TASK STATEMENT: Could you filter the records below and return each line that holds "current"?

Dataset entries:
───
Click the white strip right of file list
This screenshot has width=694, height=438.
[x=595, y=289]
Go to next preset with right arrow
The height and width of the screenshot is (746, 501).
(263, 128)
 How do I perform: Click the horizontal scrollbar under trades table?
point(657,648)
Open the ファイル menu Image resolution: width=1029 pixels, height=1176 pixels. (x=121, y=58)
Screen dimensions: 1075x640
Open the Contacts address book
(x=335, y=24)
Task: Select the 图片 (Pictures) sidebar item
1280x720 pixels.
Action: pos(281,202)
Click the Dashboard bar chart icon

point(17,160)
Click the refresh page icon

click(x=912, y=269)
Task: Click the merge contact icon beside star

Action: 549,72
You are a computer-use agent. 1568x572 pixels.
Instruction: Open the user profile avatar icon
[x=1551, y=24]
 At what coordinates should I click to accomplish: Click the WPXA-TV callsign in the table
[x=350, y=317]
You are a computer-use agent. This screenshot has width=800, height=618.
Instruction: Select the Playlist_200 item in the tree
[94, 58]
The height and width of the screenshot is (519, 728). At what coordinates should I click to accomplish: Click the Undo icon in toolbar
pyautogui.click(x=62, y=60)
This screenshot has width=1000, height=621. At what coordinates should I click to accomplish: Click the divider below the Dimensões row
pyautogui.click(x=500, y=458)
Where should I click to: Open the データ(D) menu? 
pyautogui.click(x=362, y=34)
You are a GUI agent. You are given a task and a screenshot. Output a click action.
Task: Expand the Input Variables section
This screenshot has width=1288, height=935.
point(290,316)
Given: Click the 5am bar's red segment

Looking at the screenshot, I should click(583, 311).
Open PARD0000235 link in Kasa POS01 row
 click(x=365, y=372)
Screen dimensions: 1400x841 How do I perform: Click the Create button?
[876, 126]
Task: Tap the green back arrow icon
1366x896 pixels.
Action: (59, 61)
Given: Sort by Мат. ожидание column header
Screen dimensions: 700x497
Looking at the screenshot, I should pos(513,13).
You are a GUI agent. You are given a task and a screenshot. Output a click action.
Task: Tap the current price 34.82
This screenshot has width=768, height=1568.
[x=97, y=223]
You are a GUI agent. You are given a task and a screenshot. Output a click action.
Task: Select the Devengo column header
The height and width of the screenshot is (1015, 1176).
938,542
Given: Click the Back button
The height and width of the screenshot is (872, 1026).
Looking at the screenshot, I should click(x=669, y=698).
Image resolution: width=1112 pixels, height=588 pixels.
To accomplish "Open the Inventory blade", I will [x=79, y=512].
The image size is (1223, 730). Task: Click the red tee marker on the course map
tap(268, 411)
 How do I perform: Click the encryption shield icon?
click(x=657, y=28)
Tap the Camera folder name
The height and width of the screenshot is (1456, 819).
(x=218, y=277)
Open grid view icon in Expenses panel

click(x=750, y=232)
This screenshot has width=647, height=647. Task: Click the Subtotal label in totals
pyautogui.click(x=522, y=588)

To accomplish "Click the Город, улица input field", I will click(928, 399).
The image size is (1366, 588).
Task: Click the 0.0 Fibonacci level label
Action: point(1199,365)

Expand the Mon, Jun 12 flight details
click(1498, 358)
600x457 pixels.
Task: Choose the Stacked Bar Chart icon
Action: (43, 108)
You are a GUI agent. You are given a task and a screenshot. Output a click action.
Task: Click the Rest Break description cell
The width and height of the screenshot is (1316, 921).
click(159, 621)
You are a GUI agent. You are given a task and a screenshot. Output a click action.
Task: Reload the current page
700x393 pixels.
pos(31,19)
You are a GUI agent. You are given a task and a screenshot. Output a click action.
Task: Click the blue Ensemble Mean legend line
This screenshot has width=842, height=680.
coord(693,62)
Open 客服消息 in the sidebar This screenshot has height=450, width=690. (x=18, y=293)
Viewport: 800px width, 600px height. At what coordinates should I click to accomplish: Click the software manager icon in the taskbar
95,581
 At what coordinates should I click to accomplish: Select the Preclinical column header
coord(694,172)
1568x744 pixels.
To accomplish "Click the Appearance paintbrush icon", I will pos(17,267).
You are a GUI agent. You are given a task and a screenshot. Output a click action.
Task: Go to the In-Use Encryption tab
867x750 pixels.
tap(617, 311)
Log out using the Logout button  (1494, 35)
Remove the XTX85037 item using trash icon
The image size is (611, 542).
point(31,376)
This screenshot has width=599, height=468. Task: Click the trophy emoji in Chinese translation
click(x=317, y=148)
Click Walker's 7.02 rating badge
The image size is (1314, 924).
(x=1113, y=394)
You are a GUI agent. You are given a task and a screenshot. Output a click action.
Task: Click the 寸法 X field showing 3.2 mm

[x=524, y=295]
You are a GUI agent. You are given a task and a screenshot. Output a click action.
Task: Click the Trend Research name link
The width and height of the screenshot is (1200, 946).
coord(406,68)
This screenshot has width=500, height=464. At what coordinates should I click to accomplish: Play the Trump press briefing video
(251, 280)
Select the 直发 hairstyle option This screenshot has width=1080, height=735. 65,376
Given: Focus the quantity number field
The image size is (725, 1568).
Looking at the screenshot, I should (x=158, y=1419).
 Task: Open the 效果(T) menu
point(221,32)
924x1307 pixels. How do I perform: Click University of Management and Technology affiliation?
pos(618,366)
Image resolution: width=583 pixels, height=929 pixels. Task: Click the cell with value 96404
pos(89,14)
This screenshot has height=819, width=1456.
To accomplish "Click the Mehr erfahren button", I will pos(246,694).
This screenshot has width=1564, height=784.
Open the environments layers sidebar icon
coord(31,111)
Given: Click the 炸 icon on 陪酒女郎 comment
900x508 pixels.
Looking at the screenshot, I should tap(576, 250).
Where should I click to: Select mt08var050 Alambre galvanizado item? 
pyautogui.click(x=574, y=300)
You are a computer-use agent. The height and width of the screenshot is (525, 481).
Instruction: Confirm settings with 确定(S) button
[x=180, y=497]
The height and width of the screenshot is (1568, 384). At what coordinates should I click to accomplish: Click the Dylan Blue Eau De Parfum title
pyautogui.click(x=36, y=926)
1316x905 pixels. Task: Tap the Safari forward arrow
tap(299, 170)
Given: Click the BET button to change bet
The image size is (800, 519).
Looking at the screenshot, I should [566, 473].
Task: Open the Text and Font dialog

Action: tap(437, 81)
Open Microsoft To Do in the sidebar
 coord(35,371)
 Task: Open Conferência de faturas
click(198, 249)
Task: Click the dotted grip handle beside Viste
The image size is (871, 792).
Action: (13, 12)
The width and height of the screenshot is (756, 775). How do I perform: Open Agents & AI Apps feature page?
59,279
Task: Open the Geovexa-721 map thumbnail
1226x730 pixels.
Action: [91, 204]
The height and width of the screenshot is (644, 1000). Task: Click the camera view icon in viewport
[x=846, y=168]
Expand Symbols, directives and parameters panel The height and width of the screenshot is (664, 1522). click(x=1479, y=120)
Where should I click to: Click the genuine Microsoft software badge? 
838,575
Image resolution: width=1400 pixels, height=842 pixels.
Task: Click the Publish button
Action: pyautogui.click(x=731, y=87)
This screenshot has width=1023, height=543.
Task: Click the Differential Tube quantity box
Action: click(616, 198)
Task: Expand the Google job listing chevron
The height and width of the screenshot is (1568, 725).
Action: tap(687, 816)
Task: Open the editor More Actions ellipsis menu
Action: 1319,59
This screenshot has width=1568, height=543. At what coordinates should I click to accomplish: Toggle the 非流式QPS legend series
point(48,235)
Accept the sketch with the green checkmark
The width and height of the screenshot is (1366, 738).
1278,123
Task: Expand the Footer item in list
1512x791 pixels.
───
OUTPUT OF THE EXERCISE:
Task: Tap the current price 34.82
Task: Reload the current page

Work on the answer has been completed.